### OBJETIVO DO EXERCÍCIO
Redigite sem nenhuma alteração todo o material que vai da linha que contém "Click the RI 0.70 result" até a linha que contém "Action: [50, 545]", incluindo essas duas linhas.

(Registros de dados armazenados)
━━━━━━━━━━━━━━━━━━━━
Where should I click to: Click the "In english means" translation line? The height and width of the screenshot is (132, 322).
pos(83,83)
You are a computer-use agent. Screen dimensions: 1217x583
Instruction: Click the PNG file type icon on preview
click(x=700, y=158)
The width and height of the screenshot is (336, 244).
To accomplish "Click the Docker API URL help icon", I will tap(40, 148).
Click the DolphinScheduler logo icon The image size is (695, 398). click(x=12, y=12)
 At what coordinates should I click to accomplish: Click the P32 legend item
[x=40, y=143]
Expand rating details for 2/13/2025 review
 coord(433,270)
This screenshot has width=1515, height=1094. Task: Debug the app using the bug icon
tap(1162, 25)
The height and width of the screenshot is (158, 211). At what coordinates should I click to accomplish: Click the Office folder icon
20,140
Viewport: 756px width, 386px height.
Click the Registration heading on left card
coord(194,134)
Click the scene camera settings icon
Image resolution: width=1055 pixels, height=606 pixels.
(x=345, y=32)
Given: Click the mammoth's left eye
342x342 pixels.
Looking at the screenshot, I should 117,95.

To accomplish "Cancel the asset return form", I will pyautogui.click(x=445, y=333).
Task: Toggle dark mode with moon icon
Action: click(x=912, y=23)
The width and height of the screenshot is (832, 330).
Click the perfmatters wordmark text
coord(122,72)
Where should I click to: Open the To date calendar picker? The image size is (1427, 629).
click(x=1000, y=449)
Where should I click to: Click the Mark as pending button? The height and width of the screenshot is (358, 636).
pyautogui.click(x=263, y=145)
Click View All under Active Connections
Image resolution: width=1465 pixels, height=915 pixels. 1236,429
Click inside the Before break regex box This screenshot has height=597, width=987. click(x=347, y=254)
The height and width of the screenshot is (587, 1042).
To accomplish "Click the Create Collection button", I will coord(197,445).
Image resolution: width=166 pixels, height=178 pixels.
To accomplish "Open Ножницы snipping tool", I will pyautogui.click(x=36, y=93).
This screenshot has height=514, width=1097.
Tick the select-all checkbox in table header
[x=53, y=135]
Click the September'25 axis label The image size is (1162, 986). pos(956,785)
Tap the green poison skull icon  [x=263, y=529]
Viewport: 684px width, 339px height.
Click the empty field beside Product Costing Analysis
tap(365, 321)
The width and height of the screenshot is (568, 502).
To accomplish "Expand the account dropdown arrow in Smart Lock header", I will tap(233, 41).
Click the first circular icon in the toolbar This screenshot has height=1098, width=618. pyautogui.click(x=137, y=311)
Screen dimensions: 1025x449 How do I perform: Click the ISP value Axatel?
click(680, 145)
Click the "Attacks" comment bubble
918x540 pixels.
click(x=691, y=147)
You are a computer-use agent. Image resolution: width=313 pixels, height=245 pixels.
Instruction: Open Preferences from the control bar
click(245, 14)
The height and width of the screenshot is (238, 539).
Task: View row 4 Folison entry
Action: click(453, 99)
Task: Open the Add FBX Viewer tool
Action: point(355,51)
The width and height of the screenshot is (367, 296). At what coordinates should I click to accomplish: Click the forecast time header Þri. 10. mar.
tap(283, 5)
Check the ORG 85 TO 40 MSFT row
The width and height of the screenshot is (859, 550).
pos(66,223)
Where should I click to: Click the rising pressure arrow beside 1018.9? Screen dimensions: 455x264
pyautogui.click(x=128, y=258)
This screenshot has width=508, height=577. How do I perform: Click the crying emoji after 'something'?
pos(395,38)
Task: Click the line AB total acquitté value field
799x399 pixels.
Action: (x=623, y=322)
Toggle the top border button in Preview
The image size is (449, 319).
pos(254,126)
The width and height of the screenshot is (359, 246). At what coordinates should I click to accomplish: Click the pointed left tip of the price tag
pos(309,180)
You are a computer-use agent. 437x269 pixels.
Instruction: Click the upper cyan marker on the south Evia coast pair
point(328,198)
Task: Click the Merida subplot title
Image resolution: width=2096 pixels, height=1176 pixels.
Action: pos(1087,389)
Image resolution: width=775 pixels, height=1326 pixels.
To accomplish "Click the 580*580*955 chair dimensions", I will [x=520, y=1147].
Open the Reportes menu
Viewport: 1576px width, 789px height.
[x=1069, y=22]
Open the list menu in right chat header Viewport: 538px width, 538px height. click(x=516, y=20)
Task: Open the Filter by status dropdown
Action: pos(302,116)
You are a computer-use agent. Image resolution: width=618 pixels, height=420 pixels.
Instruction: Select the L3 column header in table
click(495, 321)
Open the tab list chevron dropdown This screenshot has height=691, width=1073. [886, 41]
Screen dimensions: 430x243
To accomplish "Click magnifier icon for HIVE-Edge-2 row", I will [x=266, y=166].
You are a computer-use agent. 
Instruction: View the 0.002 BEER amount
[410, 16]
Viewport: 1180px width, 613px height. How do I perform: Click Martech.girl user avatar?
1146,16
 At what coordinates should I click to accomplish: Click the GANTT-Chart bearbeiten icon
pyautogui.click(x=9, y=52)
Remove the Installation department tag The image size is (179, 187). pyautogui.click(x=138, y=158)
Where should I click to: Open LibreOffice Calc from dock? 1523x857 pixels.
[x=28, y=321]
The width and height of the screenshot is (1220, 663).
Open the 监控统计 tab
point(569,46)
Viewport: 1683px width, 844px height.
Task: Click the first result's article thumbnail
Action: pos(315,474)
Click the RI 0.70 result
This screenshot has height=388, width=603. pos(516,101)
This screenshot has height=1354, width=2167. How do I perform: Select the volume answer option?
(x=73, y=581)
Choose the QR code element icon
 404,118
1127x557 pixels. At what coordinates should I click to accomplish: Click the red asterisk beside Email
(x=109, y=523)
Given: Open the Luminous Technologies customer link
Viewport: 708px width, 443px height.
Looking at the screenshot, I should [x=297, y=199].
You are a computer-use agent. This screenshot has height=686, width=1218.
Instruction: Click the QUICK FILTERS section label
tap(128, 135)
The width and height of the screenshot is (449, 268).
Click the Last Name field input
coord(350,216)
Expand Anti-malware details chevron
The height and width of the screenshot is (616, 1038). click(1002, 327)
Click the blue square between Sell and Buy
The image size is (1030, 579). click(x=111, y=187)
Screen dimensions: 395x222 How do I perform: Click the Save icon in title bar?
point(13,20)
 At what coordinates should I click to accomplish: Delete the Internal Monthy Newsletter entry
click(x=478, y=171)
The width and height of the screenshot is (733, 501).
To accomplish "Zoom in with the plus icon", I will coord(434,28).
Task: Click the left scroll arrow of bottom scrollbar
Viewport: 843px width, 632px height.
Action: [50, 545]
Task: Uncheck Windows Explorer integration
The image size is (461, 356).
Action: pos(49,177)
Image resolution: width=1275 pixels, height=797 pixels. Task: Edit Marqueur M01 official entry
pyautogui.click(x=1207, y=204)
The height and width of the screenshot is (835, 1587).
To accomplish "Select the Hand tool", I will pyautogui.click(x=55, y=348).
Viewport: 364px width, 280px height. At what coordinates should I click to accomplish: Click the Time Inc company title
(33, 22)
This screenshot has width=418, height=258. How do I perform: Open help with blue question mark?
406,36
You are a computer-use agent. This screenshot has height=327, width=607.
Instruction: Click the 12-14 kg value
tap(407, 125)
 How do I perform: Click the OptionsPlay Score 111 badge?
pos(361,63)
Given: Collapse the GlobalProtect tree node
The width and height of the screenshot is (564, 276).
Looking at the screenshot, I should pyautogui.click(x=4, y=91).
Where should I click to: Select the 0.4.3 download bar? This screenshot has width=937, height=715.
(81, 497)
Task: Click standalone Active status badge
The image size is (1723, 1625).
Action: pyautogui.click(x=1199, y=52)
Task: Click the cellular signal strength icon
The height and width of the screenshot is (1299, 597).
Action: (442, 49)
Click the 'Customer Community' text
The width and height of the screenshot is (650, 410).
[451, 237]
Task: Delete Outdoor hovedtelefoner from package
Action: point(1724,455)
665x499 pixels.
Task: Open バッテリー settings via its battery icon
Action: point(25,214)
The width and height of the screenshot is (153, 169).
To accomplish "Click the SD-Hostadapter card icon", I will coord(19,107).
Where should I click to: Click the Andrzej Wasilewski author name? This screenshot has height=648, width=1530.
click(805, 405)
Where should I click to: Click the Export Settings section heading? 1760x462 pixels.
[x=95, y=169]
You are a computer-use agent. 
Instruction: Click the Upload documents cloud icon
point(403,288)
━━━━━━━━━━━━━━━━━━━━
### RESULTADO DA TAREFA
Click the RI 0.70 result
This screenshot has height=388, width=603. pos(516,101)
This screenshot has height=1354, width=2167. How do I perform: Select the volume answer option?
(x=73, y=581)
Choose the QR code element icon
 404,118
1127x557 pixels. At what coordinates should I click to accomplish: Click the red asterisk beside Email
(x=109, y=523)
Given: Open the Luminous Technologies customer link
Viewport: 708px width, 443px height.
Looking at the screenshot, I should [x=297, y=199].
You are a computer-use agent. This screenshot has height=686, width=1218.
Instruction: Click the QUICK FILTERS section label
tap(128, 135)
The width and height of the screenshot is (449, 268).
Click the Last Name field input
coord(350,216)
Expand Anti-malware details chevron
The height and width of the screenshot is (616, 1038). click(1002, 327)
Click the blue square between Sell and Buy
The image size is (1030, 579). click(x=111, y=187)
Screen dimensions: 395x222 How do I perform: Click the Save icon in title bar?
point(13,20)
 At what coordinates should I click to accomplish: Delete the Internal Monthy Newsletter entry
click(x=478, y=171)
The width and height of the screenshot is (733, 501).
To accomplish "Zoom in with the plus icon", I will coord(434,28).
Task: Click the left scroll arrow of bottom scrollbar
Viewport: 843px width, 632px height.
Action: [50, 545]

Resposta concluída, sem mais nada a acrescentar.